▶ _WHAT THIS TASK INVOLVES_
Every line holding the word "computer" should be copied from the material.

▶ _DATA TO EXAMINE_
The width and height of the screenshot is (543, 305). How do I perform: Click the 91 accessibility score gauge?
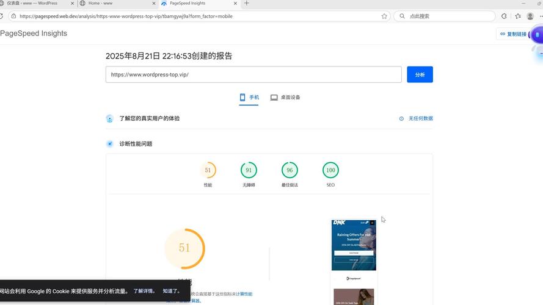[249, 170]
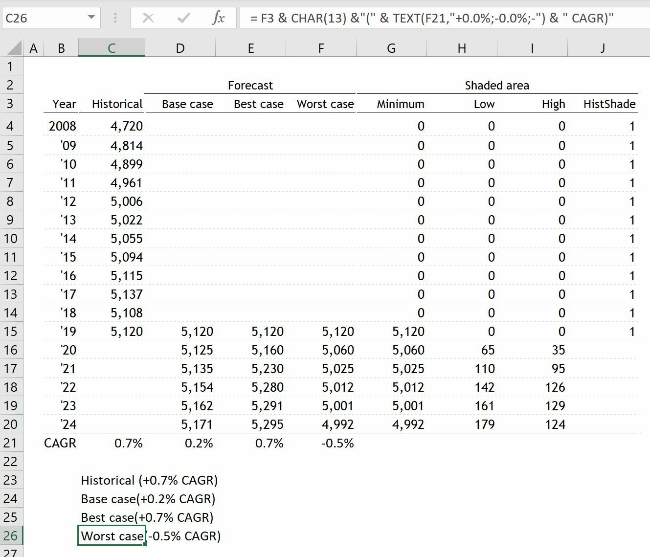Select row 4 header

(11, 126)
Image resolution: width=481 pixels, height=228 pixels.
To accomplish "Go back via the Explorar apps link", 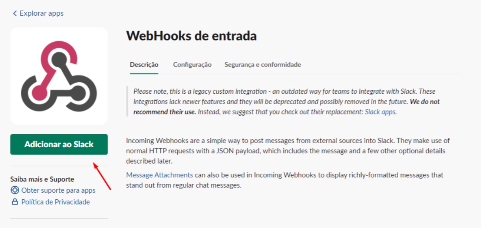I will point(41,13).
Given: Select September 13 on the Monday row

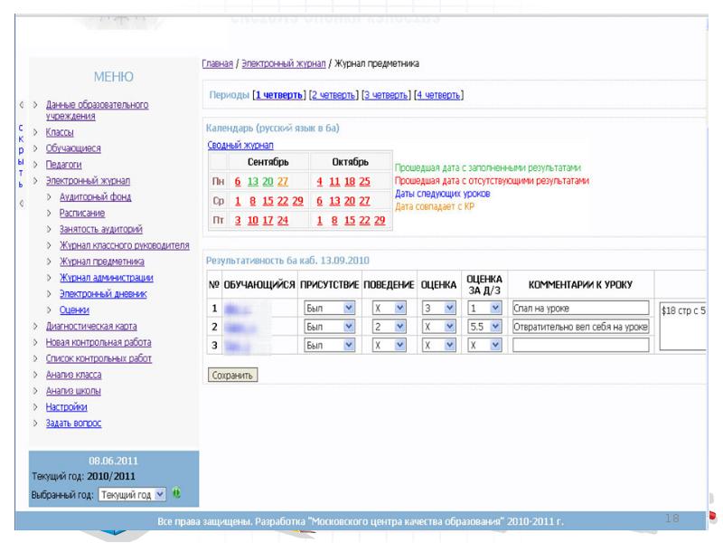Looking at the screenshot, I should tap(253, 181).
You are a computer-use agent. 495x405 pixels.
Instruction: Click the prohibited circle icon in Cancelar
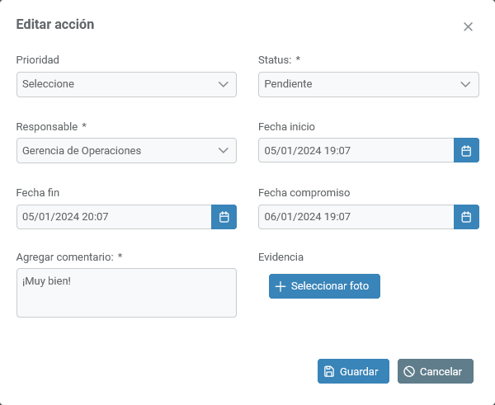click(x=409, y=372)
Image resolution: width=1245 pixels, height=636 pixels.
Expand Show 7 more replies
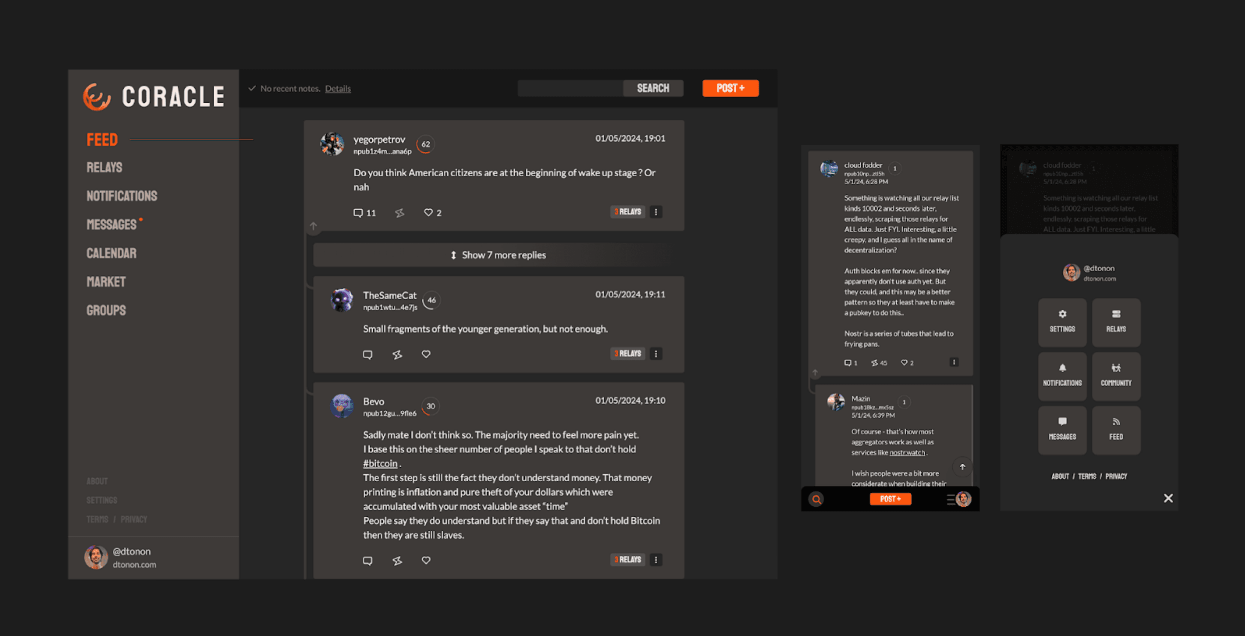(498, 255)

* * *

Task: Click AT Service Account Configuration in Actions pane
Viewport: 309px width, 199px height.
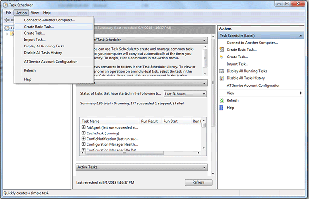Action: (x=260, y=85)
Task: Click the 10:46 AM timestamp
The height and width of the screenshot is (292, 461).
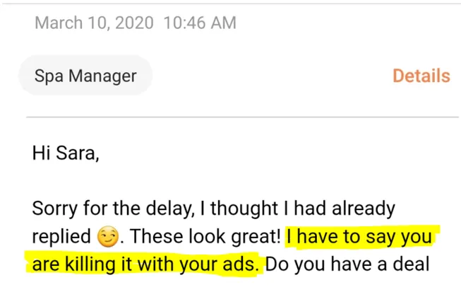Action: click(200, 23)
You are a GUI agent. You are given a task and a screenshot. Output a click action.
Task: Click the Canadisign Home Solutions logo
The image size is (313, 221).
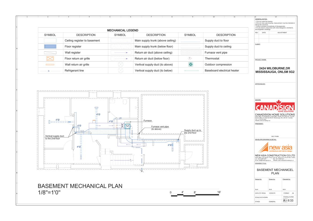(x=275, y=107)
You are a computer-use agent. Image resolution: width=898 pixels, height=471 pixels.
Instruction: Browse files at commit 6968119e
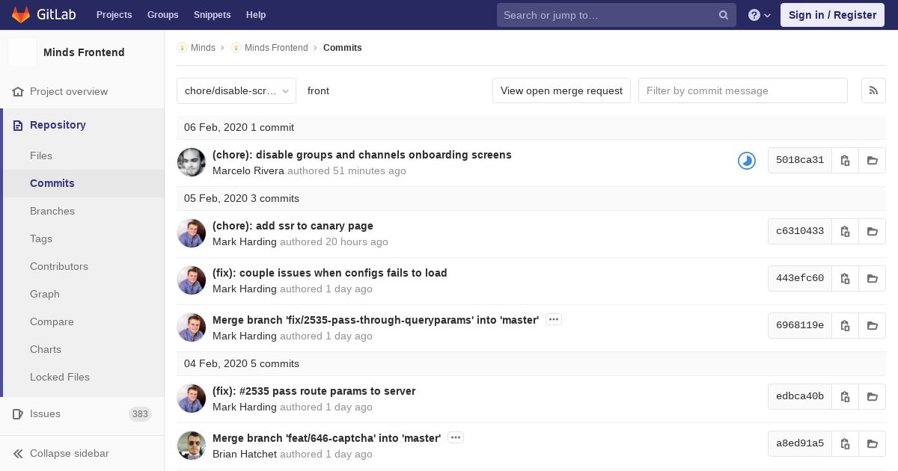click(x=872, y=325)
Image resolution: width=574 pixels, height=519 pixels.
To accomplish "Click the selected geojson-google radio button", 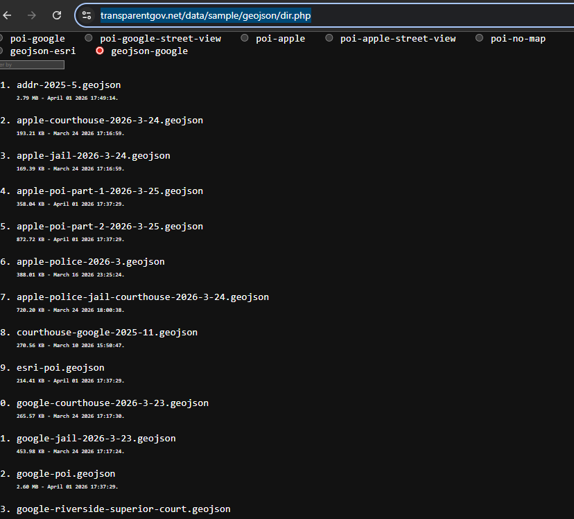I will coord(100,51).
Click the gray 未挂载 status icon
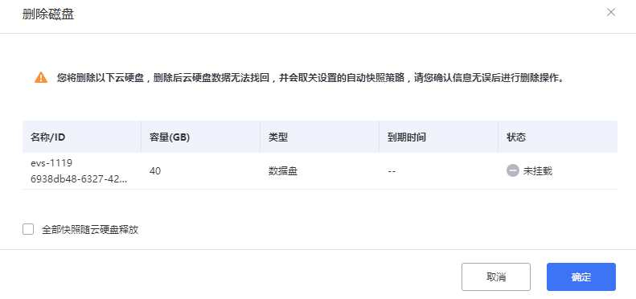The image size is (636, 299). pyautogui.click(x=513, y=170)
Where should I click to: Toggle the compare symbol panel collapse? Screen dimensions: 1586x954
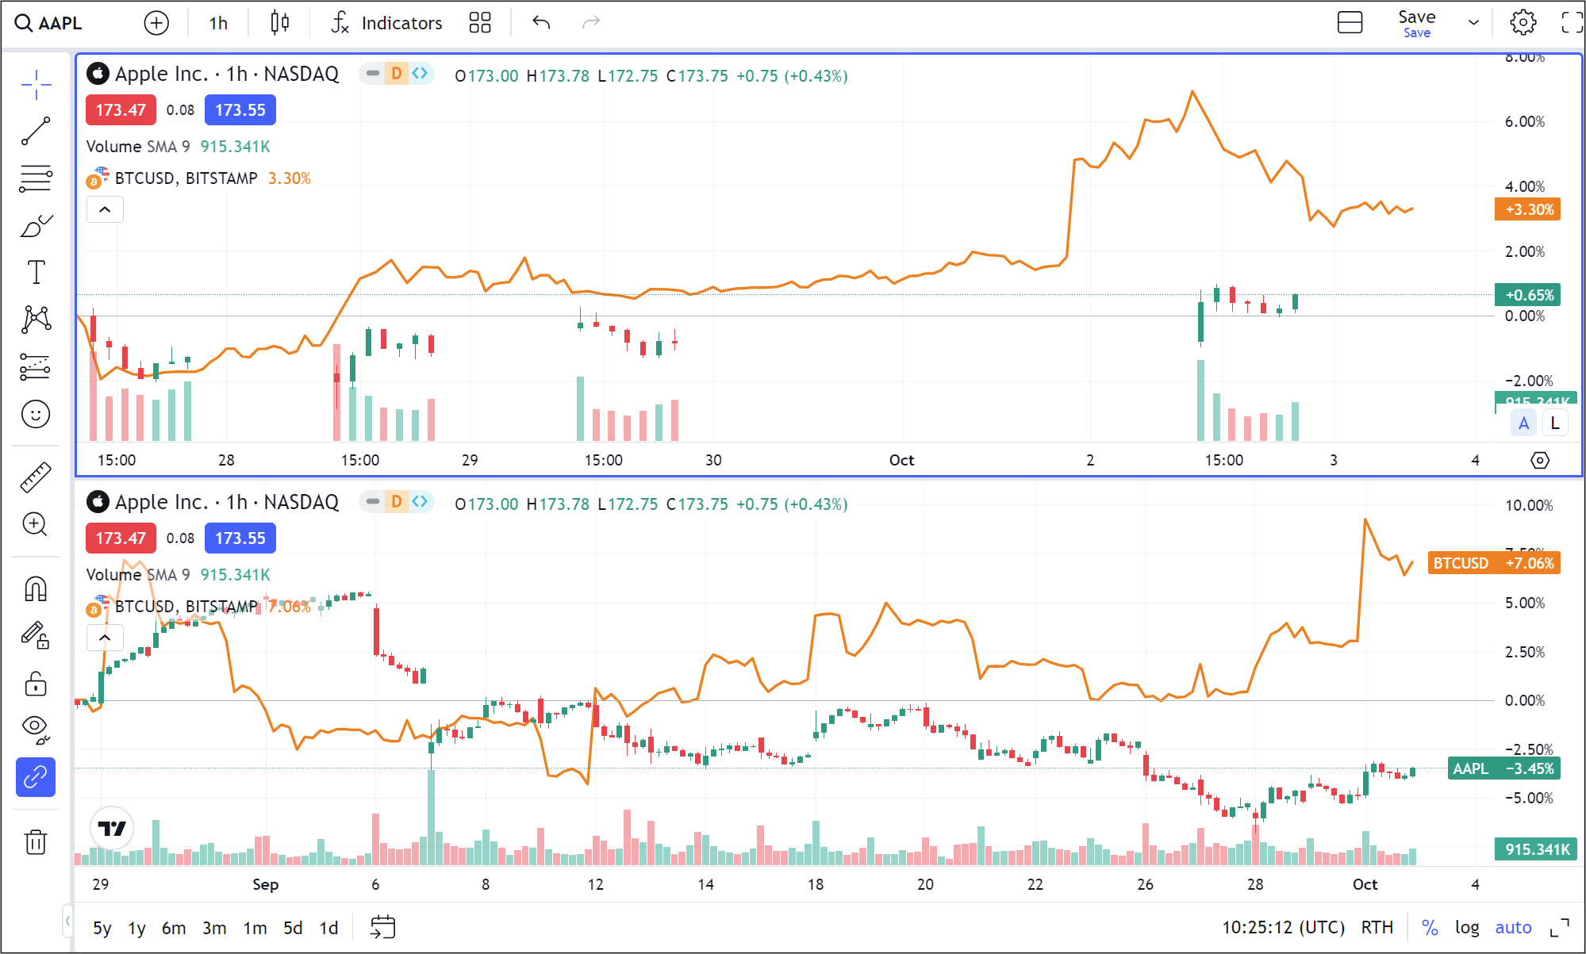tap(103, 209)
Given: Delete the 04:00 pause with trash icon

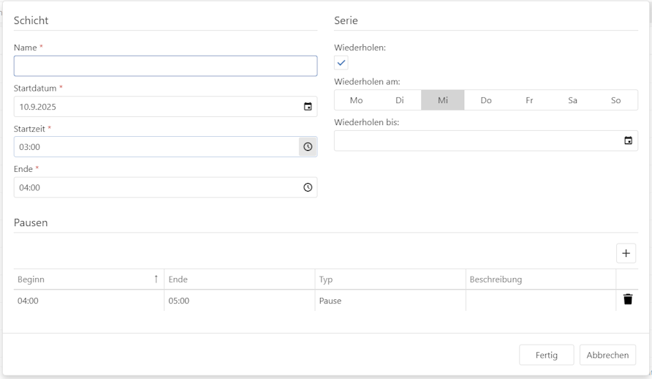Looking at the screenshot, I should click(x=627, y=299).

▶ _WRITTEN ANSWER_
You are a computer-use agent. 495x405 pixels.
You are a computer-use agent. Image resolution: width=898 pixels, height=471 pixels.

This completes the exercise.